------ Supplied records

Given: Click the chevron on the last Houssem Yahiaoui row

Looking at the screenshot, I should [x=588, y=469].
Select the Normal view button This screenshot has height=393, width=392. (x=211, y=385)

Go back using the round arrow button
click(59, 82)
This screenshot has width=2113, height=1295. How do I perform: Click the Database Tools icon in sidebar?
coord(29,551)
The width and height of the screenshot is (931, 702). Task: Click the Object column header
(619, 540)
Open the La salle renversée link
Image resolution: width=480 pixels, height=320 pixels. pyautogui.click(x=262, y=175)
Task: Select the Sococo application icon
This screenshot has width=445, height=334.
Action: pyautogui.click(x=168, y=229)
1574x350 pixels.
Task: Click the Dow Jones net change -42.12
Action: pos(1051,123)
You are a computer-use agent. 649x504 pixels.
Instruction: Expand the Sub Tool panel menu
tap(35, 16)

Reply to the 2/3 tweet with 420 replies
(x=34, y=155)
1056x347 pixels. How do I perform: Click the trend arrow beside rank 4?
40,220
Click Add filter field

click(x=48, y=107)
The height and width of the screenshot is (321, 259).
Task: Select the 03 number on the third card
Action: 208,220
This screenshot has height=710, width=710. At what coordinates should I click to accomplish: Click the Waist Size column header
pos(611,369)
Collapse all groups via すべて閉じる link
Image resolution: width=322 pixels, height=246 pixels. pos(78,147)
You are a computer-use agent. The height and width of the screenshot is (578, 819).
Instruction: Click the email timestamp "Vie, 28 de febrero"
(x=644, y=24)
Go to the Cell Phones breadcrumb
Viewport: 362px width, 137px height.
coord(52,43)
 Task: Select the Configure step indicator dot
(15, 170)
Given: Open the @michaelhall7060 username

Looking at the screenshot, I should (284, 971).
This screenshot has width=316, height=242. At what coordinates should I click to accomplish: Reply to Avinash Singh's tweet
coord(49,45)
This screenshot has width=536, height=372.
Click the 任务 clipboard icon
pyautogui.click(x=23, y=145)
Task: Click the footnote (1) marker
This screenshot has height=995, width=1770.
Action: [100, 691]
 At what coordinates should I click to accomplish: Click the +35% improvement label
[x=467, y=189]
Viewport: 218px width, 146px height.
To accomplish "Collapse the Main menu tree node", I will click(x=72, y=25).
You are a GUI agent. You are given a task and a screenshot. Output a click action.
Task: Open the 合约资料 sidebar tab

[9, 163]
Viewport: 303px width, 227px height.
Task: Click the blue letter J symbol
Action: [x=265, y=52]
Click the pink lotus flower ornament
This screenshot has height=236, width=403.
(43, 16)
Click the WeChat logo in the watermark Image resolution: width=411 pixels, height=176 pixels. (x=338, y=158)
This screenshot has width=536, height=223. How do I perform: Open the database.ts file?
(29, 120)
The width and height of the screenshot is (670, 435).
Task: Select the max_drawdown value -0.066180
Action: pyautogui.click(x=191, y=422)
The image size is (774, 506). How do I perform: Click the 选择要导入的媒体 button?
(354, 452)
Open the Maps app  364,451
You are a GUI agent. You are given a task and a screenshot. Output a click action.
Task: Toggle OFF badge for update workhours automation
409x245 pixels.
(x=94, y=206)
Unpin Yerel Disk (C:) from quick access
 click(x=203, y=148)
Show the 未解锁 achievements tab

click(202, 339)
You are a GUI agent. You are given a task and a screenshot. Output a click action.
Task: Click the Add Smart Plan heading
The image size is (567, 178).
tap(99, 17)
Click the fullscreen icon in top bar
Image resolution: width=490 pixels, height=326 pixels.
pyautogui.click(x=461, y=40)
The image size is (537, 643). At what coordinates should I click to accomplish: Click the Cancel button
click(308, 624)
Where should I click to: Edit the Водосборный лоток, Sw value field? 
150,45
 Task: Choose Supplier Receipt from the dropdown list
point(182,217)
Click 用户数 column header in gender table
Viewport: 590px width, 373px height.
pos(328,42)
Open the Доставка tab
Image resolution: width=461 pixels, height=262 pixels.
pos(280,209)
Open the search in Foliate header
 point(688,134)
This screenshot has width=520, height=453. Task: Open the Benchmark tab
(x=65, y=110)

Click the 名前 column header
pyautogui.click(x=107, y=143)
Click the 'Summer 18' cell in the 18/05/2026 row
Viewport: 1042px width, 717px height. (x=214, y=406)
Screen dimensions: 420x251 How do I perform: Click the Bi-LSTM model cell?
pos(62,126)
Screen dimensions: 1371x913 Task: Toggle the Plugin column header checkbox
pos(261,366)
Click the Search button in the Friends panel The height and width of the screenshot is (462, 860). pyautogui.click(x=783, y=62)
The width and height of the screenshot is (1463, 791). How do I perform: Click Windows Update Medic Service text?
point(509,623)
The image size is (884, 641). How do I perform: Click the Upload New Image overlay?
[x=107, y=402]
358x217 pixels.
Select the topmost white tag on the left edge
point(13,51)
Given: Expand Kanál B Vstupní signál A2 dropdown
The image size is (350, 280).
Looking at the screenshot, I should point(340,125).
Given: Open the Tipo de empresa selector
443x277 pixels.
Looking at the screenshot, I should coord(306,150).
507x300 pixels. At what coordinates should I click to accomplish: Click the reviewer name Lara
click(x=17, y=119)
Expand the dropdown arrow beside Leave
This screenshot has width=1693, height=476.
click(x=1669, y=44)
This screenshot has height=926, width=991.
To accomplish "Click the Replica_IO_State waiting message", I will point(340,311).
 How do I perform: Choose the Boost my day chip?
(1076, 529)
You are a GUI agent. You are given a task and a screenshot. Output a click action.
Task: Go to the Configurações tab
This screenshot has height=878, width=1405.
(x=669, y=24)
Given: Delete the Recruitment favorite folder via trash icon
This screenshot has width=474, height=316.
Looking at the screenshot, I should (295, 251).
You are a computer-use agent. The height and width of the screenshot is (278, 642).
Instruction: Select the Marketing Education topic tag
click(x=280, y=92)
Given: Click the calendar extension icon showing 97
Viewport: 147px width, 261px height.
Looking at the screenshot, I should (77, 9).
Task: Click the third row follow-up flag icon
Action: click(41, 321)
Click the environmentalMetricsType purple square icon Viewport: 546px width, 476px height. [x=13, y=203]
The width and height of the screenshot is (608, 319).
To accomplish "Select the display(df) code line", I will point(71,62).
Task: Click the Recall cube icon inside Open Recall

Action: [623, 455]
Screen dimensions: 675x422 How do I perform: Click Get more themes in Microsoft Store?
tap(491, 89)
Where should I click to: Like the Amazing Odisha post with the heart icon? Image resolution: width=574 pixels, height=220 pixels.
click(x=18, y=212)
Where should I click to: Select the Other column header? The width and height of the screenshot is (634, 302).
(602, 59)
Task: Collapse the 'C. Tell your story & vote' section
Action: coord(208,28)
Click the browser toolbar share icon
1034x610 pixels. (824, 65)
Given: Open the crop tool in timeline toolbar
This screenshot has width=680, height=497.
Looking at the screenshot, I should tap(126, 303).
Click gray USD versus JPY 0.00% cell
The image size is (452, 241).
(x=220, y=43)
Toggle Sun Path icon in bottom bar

------------

Prompt >>
Your reply should be all of the data, returned exactly.

Exercise answer >>
Given: Click the chevron on the last Houssem Yahiaoui row

Looking at the screenshot, I should [x=588, y=469].
Select the Normal view button This screenshot has height=393, width=392. (x=211, y=385)

Go back using the round arrow button
click(59, 82)
This screenshot has width=2113, height=1295. How do I perform: Click the Database Tools icon in sidebar?
coord(29,551)
The width and height of the screenshot is (931, 702). Task: Click the Object column header
(619, 540)
Open the La salle renversée link
Image resolution: width=480 pixels, height=320 pixels. pyautogui.click(x=262, y=175)
Task: Select the Sococo application icon
This screenshot has width=445, height=334.
Action: pyautogui.click(x=168, y=229)
1574x350 pixels.
Task: Click the Dow Jones net change -42.12
Action: pos(1051,123)
You are a computer-use agent. 649x504 pixels.
Instruction: Expand the Sub Tool panel menu
tap(35, 16)

Reply to the 2/3 tweet with 420 replies
(x=34, y=155)
1056x347 pixels. How do I perform: Click the trend arrow beside rank 4?
40,220
Click Add filter field

click(x=48, y=107)
The height and width of the screenshot is (321, 259).
Task: Select the 03 number on the third card
Action: 208,220
This screenshot has height=710, width=710. At what coordinates should I click to accomplish: Click the Waist Size column header
pos(611,369)
Collapse all groups via すべて閉じる link
Image resolution: width=322 pixels, height=246 pixels. pos(78,147)
You are a computer-use agent. The height and width of the screenshot is (578, 819).
Instruction: Click the email timestamp "Vie, 28 de febrero"
(x=644, y=24)
Go to the Cell Phones breadcrumb
Viewport: 362px width, 137px height.
coord(52,43)
 Task: Select the Configure step indicator dot
(15, 170)
Given: Open the @michaelhall7060 username

Looking at the screenshot, I should (284, 971).
This screenshot has width=316, height=242. At what coordinates should I click to accomplish: Reply to Avinash Singh's tweet
coord(49,45)
This screenshot has width=536, height=372.
Click the 任务 clipboard icon
pyautogui.click(x=23, y=145)
Task: Click the footnote (1) marker
This screenshot has height=995, width=1770.
Action: [100, 691]
 At what coordinates should I click to accomplish: Click the +35% improvement label
[x=467, y=189]
Viewport: 218px width, 146px height.
To accomplish "Collapse the Main menu tree node", I will click(x=72, y=25).
You are a GUI agent. You are given a task and a screenshot. Output a click action.
Task: Open the 合约资料 sidebar tab

[9, 163]
Viewport: 303px width, 227px height.
Task: Click the blue letter J symbol
Action: [x=265, y=52]
Click the pink lotus flower ornament
This screenshot has height=236, width=403.
(43, 16)
Click the WeChat logo in the watermark Image resolution: width=411 pixels, height=176 pixels. (x=338, y=158)
This screenshot has width=536, height=223. How do I perform: Open the database.ts file?
(29, 120)
The width and height of the screenshot is (670, 435).
Task: Select the max_drawdown value -0.066180
Action: pyautogui.click(x=191, y=422)
The image size is (774, 506). How do I perform: Click the 选择要导入的媒体 button?
(354, 452)
Open the Maps app  364,451
You are a GUI agent. You are given a task and a screenshot. Output a click action.
Task: Toggle OFF badge for update workhours automation
409x245 pixels.
(x=94, y=206)
Unpin Yerel Disk (C:) from quick access
 click(x=203, y=148)
Show the 未解锁 achievements tab

click(202, 339)
You are a GUI agent. You are given a task and a screenshot. Output a click action.
Task: Click the Add Smart Plan heading
The image size is (567, 178).
tap(99, 17)
Click the fullscreen icon in top bar
Image resolution: width=490 pixels, height=326 pixels.
pyautogui.click(x=461, y=40)
The image size is (537, 643). At what coordinates should I click to accomplish: Click the Cancel button
click(308, 624)
Where should I click to: Edit the Водосборный лоток, Sw value field? 
150,45
 Task: Choose Supplier Receipt from the dropdown list
point(182,217)
Click 用户数 column header in gender table
Viewport: 590px width, 373px height.
pos(328,42)
Open the Доставка tab
Image resolution: width=461 pixels, height=262 pixels.
pos(280,209)
Open the search in Foliate header
 point(688,134)
This screenshot has width=520, height=453. Task: Open the Benchmark tab
(x=65, y=110)

Click the 名前 column header
pyautogui.click(x=107, y=143)
Click the 'Summer 18' cell in the 18/05/2026 row
Viewport: 1042px width, 717px height. (x=214, y=406)
Screen dimensions: 420x251 How do I perform: Click the Bi-LSTM model cell?
pos(62,126)
Screen dimensions: 1371x913 Task: Toggle the Plugin column header checkbox
pos(261,366)
Click the Search button in the Friends panel The height and width of the screenshot is (462, 860). pyautogui.click(x=783, y=62)
The width and height of the screenshot is (1463, 791). How do I perform: Click Windows Update Medic Service text?
point(509,623)
The image size is (884, 641). How do I perform: Click the Upload New Image overlay?
[x=107, y=402]
358x217 pixels.
Select the topmost white tag on the left edge
point(13,51)
Given: Expand Kanál B Vstupní signál A2 dropdown
The image size is (350, 280).
Looking at the screenshot, I should point(340,125).
Given: Open the Tipo de empresa selector
443x277 pixels.
Looking at the screenshot, I should coord(306,150).
507x300 pixels. At what coordinates should I click to accomplish: Click the reviewer name Lara
click(x=17, y=119)
Expand the dropdown arrow beside Leave
This screenshot has width=1693, height=476.
click(x=1669, y=44)
This screenshot has height=926, width=991.
To accomplish "Click the Replica_IO_State waiting message", I will point(340,311).
 How do I perform: Choose the Boost my day chip?
(1076, 529)
You are a GUI agent. You are given a task and a screenshot. Output a click action.
Task: Go to the Configurações tab
This screenshot has height=878, width=1405.
(x=669, y=24)
Given: Delete the Recruitment favorite folder via trash icon
This screenshot has width=474, height=316.
Looking at the screenshot, I should (295, 251).
You are a computer-use agent. The height and width of the screenshot is (278, 642).
Instruction: Select the Marketing Education topic tag
click(x=280, y=92)
Given: Click the calendar extension icon showing 97
Viewport: 147px width, 261px height.
Looking at the screenshot, I should (77, 9).
Task: Click the third row follow-up flag icon
Action: click(41, 321)
Click the environmentalMetricsType purple square icon Viewport: 546px width, 476px height. [x=13, y=203]
The width and height of the screenshot is (608, 319).
To accomplish "Select the display(df) code line", I will point(71,62).
Task: Click the Recall cube icon inside Open Recall

Action: [623, 455]
Screen dimensions: 675x422 How do I perform: Click Get more themes in Microsoft Store?
tap(491, 89)
Where should I click to: Like the Amazing Odisha post with the heart icon? Image resolution: width=574 pixels, height=220 pixels.
click(x=18, y=212)
Where should I click to: Select the Other column header? The width and height of the screenshot is (634, 302).
(602, 59)
Task: Collapse the 'C. Tell your story & vote' section
Action: coord(208,28)
Click the browser toolbar share icon
1034x610 pixels. (824, 65)
Given: Open the crop tool in timeline toolbar
This screenshot has width=680, height=497.
Looking at the screenshot, I should tap(126, 303).
Click gray USD versus JPY 0.00% cell
The image size is (452, 241).
(x=220, y=43)
Toggle Sun Path icon in bottom bar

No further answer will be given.